Rila: So I'm going to admit, I found the songs that inspired this and Incendium on a tumblr post concering Thor and Loki's relationship as brothers. Also...can you tell by the titles that I like fire? :3 Tentatively poking my way around in the unknown of the Rebels series that's going to be airing in the future - I've seen (not sure if it's official or not) a picture of Rex, and he still looks as handsome as ever. ;) Anyway, the song that inspired this is Bells for Her by Tori Amos. Unbeta-ed for the first chapter — I'm just eager to prove that I'm still alive! :D

Disclaimer: It's been far too long since I've jumped back on their bandwagon. I missed them!

Word Count: 550


Sometimes, Rex had been told, people looked back on what they'd done in the past and compared it to what they were doing in the present. Sometimes it made them proud to see how far they'd come, how much better they'd gotten. But there were times, Rex had also been told, when the past didn't offer such comfort. Either way, there was a name for it.

Hindsight.

Hindsight was something that Rex found himself referring to more and more these days with the fall of the Republic and rise of the Empire, and it often resulted in the latter emotion within him. His past did not offer him comfort about where he stood now — rather, it made him angry.

What am I doing?

How often had he stressed the importance of choices, how often had he longed for that privilage — only to not think twice in following his brothers? They all shared the same face, slept in the same rooms, did the same things — but it wasn't as it had been during the days of the Republic.
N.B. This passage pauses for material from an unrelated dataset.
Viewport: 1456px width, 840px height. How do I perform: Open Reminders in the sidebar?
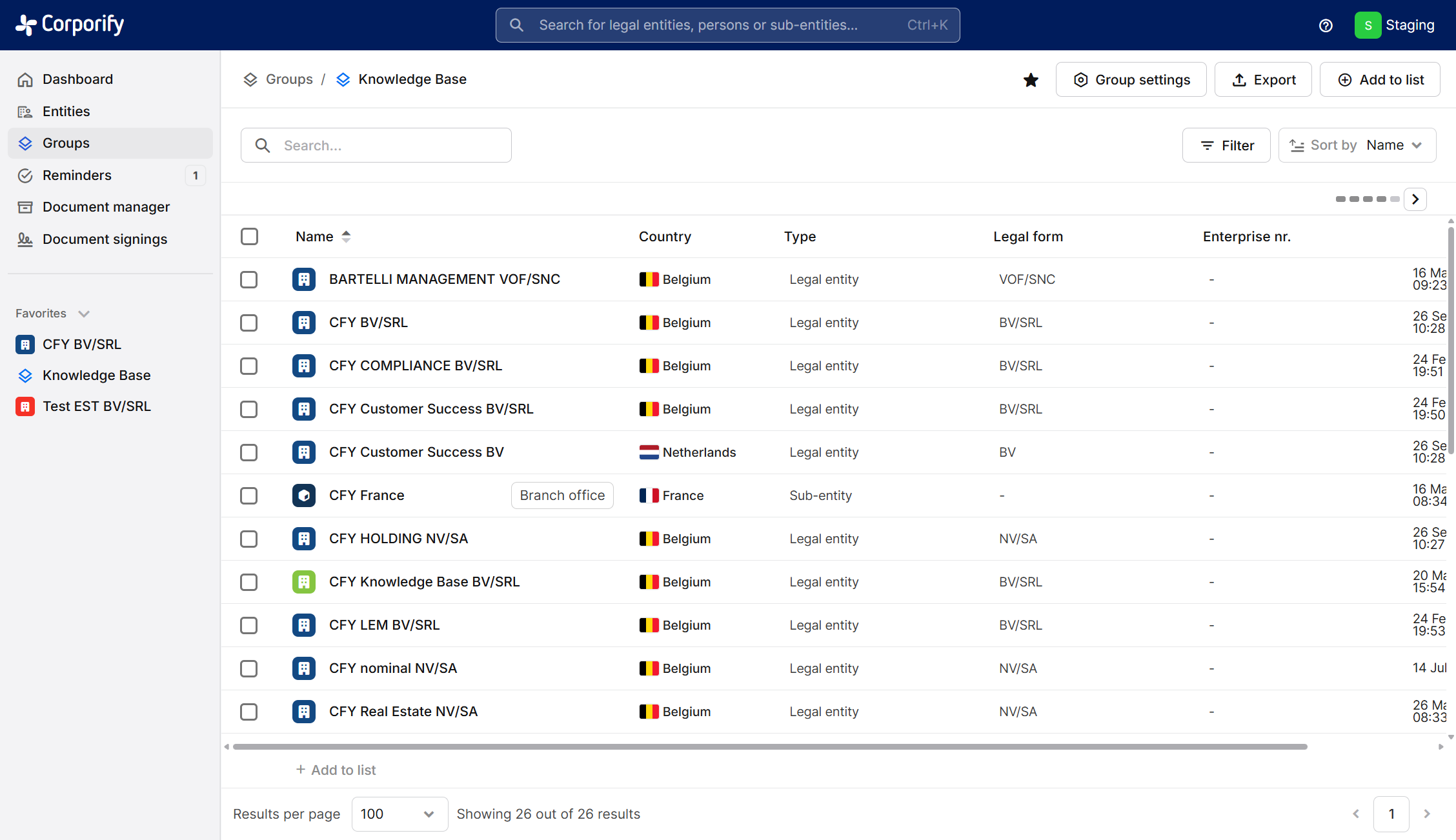click(77, 175)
And Rex didn't like it. Didn't like it at all — and yet he remained, something that bothered him more often than not. Too often he'd thought about deserting, though the consequences that would face him were he to be caught kept him from following through. A part of him thought that he would be executed, though another reasoned that they would simply send him for reconditioning. A fate worse than death.

But there were days where he thought this to be worse than death, following orders that he didn't agree with, at the beck and call of a man that he had once called "General Skywalker". But that man was gone now, and in his place was someone that Rex didn't understand — and didn't want to.

"Captain." Brought from his thoughts, Rex lifted his head. Standing in the doorway, his fellow clone's face was hidden from view by a smooth plastoid helmet, not unlike Rex's own. It lay beside him on the bed, stripped of the familiar blue paint. The same had been done to his armor, and Rex felt as though, without the familiar paint, it belonged to someone else. "Captain."

There was a note of annoyance in the clone's voice, and Rex exhaled before standing and reaching for his helmet. "Alright," he murmured before pulling the helmet on. "Let's go."